Questo è forse il momento migliore – o peggiore, a seconda dei punti di vista – per parlare di palloni da calcio, come fa Beppe Severgnini nell’articolo pubblicato su Il Corriere della Sera.
Non credo sia un caso che decine di palloni da calcio siano stati trovati sul tetto della chiesa di Ascoli Piceno. Tutte le persone che conosco hanno tirato i primi calci alla sfera di cuoio nei campi parrocchiali. Se il prete non permetteva di giocare, c’era qualche campetto di periferia. In ogni caso, si calciava il pallone sognando i mondiali.

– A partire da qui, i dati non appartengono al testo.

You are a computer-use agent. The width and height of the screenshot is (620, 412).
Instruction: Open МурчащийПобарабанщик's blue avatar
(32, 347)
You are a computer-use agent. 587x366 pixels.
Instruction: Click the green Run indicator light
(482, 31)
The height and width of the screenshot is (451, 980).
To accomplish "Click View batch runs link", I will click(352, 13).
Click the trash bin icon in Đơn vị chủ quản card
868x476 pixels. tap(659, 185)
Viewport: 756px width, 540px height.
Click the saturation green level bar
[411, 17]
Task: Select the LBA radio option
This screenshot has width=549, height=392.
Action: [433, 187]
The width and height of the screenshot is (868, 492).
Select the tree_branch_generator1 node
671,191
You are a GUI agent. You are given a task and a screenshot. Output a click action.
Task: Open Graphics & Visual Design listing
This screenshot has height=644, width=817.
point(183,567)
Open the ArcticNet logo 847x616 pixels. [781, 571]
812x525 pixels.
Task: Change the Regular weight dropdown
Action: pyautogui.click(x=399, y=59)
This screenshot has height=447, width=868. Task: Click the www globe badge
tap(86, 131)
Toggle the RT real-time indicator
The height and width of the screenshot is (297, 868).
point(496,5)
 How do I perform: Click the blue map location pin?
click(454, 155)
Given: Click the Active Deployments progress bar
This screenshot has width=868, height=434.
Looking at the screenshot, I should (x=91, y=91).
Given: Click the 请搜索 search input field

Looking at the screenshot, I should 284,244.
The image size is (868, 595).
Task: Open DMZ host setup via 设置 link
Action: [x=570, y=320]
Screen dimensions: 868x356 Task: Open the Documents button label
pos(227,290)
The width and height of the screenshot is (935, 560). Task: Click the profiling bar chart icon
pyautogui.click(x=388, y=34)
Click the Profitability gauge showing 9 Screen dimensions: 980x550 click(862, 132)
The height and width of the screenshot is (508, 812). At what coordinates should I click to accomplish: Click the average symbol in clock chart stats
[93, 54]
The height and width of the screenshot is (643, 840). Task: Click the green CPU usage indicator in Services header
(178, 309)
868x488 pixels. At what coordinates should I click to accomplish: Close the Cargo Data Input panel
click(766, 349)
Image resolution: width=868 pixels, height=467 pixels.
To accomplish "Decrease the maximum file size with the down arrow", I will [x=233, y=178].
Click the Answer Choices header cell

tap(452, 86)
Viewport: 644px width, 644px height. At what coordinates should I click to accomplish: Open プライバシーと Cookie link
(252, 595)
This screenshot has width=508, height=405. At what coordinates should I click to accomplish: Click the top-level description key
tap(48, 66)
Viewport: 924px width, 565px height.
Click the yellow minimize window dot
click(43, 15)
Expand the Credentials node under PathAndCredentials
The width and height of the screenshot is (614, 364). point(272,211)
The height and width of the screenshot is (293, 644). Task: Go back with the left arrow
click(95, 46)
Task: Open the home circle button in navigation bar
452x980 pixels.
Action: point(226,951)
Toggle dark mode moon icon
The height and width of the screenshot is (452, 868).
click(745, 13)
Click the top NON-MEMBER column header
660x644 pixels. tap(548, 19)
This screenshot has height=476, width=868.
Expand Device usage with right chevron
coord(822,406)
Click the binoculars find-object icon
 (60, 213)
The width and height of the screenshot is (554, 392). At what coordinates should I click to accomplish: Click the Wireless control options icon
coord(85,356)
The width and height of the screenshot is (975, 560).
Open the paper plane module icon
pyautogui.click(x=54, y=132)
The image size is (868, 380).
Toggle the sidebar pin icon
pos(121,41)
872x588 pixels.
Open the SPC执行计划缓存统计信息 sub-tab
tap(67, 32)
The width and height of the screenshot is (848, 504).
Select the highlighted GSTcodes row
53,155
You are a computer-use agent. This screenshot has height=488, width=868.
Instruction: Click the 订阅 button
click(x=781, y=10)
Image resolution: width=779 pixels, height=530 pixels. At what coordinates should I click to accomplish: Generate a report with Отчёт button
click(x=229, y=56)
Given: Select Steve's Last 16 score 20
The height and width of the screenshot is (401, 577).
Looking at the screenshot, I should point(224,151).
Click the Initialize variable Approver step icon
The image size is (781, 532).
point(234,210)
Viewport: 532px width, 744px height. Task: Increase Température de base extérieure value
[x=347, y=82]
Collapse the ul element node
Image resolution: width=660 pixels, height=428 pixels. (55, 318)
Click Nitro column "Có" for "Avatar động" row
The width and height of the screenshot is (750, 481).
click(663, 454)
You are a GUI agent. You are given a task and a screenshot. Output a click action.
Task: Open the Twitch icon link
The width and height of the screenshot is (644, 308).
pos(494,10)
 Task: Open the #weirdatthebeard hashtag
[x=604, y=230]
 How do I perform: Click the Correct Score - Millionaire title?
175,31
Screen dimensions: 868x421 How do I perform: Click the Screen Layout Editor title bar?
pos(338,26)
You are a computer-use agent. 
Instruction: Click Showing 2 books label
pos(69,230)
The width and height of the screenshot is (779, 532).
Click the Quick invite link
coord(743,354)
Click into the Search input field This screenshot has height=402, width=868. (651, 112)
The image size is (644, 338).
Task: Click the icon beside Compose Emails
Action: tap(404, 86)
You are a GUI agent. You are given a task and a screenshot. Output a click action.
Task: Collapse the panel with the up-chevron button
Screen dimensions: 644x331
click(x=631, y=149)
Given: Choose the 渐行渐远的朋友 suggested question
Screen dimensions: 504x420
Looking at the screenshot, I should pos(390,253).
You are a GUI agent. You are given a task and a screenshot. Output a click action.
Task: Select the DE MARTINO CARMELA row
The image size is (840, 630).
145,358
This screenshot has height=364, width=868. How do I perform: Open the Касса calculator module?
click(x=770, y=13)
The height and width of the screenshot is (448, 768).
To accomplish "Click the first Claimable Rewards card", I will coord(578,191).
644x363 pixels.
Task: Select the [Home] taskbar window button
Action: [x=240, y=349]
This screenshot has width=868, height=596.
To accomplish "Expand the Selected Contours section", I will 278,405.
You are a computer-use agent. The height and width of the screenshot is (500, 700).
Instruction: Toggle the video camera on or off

Il problema è che non si gioca più a calcio e non si praticano altri sport come una volta. Tanti ragazzini hanno sognato di diventare calciatori o sportivi famosi la prima volta che sono scesi in campo. Tuttavia, sentono una grande responsabilità addosso allo scopo di eccellere.
La colpa non è loro, ma delle persone che li hanno cresciuti. Tanti genitori sognano di avere un figlio che raggiunga il successo, magari in un campo in cui il genitore non è riuscito. La pressione che sentono addosso i pargoli fin dalla tenera età è molto più alta che in passato.
Ad un certo punto della vita perdiamo la passione per ciò che facciamo, dando priorità al dovere di eccellere. La colpa non è di nessuno, se non della società in cui viviamo.
Per tornare ad eccellere in un qualsiasi campo, dobbiamo ritrovare la passione: fare qualcosa semplicemente per il gusto di farlo e non per conseguire un risultato. Se ci riusciamo noi, riusciremo poi a trasmettere lo stesso concetto ai nostri figli.
Non è importante essere famosi in società, l’importante è essere soddisfatti di ciò che si è e di ciò che si fa. Per riuscirci, dobbiamo ritrovare la passione.